*What to produce*: The entries are to be output once more, word for word.

*Collected data*:
━━━━━━━━━━━━━━━━
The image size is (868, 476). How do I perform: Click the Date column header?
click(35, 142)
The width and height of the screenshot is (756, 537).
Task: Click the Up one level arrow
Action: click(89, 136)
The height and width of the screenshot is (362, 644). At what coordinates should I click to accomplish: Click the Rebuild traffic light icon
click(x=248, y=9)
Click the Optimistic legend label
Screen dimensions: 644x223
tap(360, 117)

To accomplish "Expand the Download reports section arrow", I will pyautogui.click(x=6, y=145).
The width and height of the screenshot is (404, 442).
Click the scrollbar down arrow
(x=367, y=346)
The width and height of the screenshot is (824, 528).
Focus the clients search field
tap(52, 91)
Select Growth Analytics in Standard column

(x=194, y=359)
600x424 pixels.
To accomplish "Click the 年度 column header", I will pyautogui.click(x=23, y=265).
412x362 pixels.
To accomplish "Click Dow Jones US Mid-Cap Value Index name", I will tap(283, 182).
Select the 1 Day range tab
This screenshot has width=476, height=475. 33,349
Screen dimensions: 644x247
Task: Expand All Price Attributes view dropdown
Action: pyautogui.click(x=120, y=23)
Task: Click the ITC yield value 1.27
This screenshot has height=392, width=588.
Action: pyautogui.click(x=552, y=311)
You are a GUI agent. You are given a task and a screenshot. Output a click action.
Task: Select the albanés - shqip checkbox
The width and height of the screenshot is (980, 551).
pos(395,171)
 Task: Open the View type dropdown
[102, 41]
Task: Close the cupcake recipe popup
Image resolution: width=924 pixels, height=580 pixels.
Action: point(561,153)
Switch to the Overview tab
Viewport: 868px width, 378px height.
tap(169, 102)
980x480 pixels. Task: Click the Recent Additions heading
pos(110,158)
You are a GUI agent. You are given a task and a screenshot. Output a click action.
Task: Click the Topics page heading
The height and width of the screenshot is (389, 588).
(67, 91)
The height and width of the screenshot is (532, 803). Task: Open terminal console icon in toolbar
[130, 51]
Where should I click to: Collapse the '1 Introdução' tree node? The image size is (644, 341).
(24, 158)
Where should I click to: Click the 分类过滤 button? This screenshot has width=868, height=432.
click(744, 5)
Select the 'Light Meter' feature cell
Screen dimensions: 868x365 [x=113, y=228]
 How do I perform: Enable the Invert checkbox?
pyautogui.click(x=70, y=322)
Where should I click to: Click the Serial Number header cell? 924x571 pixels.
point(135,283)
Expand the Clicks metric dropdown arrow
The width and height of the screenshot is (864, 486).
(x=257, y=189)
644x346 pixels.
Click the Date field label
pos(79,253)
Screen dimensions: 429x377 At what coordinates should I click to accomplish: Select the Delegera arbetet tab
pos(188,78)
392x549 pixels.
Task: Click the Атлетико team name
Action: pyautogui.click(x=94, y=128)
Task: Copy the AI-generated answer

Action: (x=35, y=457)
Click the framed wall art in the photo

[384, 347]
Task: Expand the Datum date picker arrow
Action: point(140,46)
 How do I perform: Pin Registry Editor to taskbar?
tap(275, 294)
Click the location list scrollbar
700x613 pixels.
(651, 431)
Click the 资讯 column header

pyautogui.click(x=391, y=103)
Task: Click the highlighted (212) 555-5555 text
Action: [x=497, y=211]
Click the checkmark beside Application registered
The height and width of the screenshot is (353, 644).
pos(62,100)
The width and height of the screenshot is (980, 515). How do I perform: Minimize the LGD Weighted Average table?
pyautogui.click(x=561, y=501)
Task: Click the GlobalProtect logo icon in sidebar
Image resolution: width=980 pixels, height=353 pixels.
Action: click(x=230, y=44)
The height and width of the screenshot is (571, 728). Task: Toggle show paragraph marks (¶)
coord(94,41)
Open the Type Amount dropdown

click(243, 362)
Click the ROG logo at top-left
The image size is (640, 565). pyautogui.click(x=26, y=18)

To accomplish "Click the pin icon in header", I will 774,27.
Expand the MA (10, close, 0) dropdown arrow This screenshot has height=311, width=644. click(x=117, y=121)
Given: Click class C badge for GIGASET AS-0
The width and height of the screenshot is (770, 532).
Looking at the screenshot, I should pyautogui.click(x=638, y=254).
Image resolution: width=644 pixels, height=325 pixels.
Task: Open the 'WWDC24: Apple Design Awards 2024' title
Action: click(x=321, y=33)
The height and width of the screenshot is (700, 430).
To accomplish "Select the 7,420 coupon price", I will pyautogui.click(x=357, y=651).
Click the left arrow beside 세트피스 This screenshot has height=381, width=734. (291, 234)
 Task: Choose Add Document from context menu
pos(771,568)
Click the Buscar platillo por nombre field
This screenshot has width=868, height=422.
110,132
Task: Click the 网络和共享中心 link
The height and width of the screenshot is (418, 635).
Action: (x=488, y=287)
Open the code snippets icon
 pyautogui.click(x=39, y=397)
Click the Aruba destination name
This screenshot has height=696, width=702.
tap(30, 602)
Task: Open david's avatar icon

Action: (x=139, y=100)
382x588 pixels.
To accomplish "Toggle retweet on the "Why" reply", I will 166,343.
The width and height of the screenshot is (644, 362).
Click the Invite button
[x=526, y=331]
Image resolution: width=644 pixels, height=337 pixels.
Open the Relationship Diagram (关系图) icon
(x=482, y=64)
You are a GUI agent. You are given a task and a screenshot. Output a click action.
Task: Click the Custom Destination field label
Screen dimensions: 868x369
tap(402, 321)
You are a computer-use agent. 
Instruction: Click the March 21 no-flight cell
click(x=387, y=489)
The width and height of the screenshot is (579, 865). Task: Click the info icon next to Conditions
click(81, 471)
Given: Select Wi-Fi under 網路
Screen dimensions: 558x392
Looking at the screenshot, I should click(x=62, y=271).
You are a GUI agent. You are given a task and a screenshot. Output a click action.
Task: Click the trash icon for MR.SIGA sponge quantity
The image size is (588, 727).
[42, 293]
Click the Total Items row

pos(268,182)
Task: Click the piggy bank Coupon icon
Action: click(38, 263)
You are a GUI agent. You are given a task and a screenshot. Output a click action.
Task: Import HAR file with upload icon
━━━━━━━━━━━━━━━━
*Answer to this exercise*:
The image size is (868, 476). How do I perform: Click the Date column header?
click(35, 142)
The width and height of the screenshot is (756, 537).
Task: Click the Up one level arrow
Action: click(89, 136)
The height and width of the screenshot is (362, 644). At what coordinates should I click to accomplish: Click the Rebuild traffic light icon
click(x=248, y=9)
Click the Optimistic legend label
Screen dimensions: 644x223
tap(360, 117)

To accomplish "Expand the Download reports section arrow", I will pyautogui.click(x=6, y=145).
The width and height of the screenshot is (404, 442).
Click the scrollbar down arrow
(x=367, y=346)
The width and height of the screenshot is (824, 528).
Focus the clients search field
tap(52, 91)
Select Growth Analytics in Standard column

(x=194, y=359)
600x424 pixels.
To accomplish "Click the 年度 column header", I will pyautogui.click(x=23, y=265).
412x362 pixels.
To accomplish "Click Dow Jones US Mid-Cap Value Index name", I will tap(283, 182).
Select the 1 Day range tab
This screenshot has width=476, height=475. 33,349
Screen dimensions: 644x247
Task: Expand All Price Attributes view dropdown
Action: pyautogui.click(x=120, y=23)
Task: Click the ITC yield value 1.27
This screenshot has height=392, width=588.
Action: pyautogui.click(x=552, y=311)
You are a GUI agent. You are given a task and a screenshot. Output a click action.
Task: Select the albanés - shqip checkbox
The width and height of the screenshot is (980, 551).
pos(395,171)
 Task: Open the View type dropdown
[102, 41]
Task: Close the cupcake recipe popup
Image resolution: width=924 pixels, height=580 pixels.
Action: point(561,153)
Switch to the Overview tab
Viewport: 868px width, 378px height.
tap(169, 102)
980x480 pixels. Task: Click the Recent Additions heading
pos(110,158)
You are a GUI agent. You are given a task and a screenshot. Output a click action.
Task: Click the Topics page heading
The height and width of the screenshot is (389, 588).
(67, 91)
The height and width of the screenshot is (532, 803). Task: Open terminal console icon in toolbar
[130, 51]
Where should I click to: Collapse the '1 Introdução' tree node? The image size is (644, 341).
(24, 158)
Where should I click to: Click the 分类过滤 button? This screenshot has width=868, height=432.
click(744, 5)
Select the 'Light Meter' feature cell
Screen dimensions: 868x365 [x=113, y=228]
 How do I perform: Enable the Invert checkbox?
pyautogui.click(x=70, y=322)
Where should I click to: Click the Serial Number header cell? 924x571 pixels.
point(135,283)
Expand the Clicks metric dropdown arrow
The width and height of the screenshot is (864, 486).
(x=257, y=189)
644x346 pixels.
Click the Date field label
pos(79,253)
Screen dimensions: 429x377 At what coordinates should I click to accomplish: Select the Delegera arbetet tab
pos(188,78)
392x549 pixels.
Task: Click the Атлетико team name
Action: pyautogui.click(x=94, y=128)
Task: Copy the AI-generated answer

Action: (x=35, y=457)
Click the framed wall art in the photo

[384, 347]
Task: Expand the Datum date picker arrow
Action: point(140,46)
 How do I perform: Pin Registry Editor to taskbar?
tap(275, 294)
Click the location list scrollbar
700x613 pixels.
(651, 431)
Click the 资讯 column header

pyautogui.click(x=391, y=103)
Task: Click the highlighted (212) 555-5555 text
Action: [x=497, y=211]
Click the checkmark beside Application registered
The height and width of the screenshot is (353, 644).
pos(62,100)
The width and height of the screenshot is (980, 515). How do I perform: Minimize the LGD Weighted Average table?
pyautogui.click(x=561, y=501)
Task: Click the GlobalProtect logo icon in sidebar
Image resolution: width=980 pixels, height=353 pixels.
Action: click(x=230, y=44)
The height and width of the screenshot is (571, 728). Task: Toggle show paragraph marks (¶)
coord(94,41)
Open the Type Amount dropdown

click(243, 362)
Click the ROG logo at top-left
The image size is (640, 565). pyautogui.click(x=26, y=18)

To accomplish "Click the pin icon in header", I will 774,27.
Expand the MA (10, close, 0) dropdown arrow This screenshot has height=311, width=644. click(x=117, y=121)
Given: Click class C badge for GIGASET AS-0
The width and height of the screenshot is (770, 532).
Looking at the screenshot, I should pyautogui.click(x=638, y=254).
Image resolution: width=644 pixels, height=325 pixels.
Task: Open the 'WWDC24: Apple Design Awards 2024' title
Action: click(x=321, y=33)
The height and width of the screenshot is (700, 430).
To accomplish "Select the 7,420 coupon price", I will pyautogui.click(x=357, y=651).
Click the left arrow beside 세트피스 This screenshot has height=381, width=734. (291, 234)
 Task: Choose Add Document from context menu
pos(771,568)
Click the Buscar platillo por nombre field
This screenshot has width=868, height=422.
110,132
Task: Click the 网络和共享中心 link
The height and width of the screenshot is (418, 635).
Action: (x=488, y=287)
Open the code snippets icon
 pyautogui.click(x=39, y=397)
Click the Aruba destination name
This screenshot has height=696, width=702.
tap(30, 602)
Task: Open david's avatar icon

Action: (x=139, y=100)
382x588 pixels.
To accomplish "Toggle retweet on the "Why" reply", I will 166,343.
The width and height of the screenshot is (644, 362).
Click the Invite button
[x=526, y=331]
Image resolution: width=644 pixels, height=337 pixels.
Open the Relationship Diagram (关系图) icon
(x=482, y=64)
You are a GUI agent. You are given a task and a screenshot. Output a click action.
Task: Click the Custom Destination field label
Screen dimensions: 868x369
tap(402, 321)
You are a computer-use agent. 
Instruction: Click the March 21 no-flight cell
click(x=387, y=489)
The width and height of the screenshot is (579, 865). Task: Click the info icon next to Conditions
click(81, 471)
Given: Select Wi-Fi under 網路
Screen dimensions: 558x392
Looking at the screenshot, I should click(x=62, y=271).
You are a GUI agent. You are given a task and a screenshot. Output a click action.
Task: Click the trash icon for MR.SIGA sponge quantity
The image size is (588, 727).
[42, 293]
Click the Total Items row

pos(268,182)
Task: Click the piggy bank Coupon icon
Action: click(38, 263)
You are a GUI agent. You are given a task and a screenshot. Output a click action.
Task: Import HAR file with upload icon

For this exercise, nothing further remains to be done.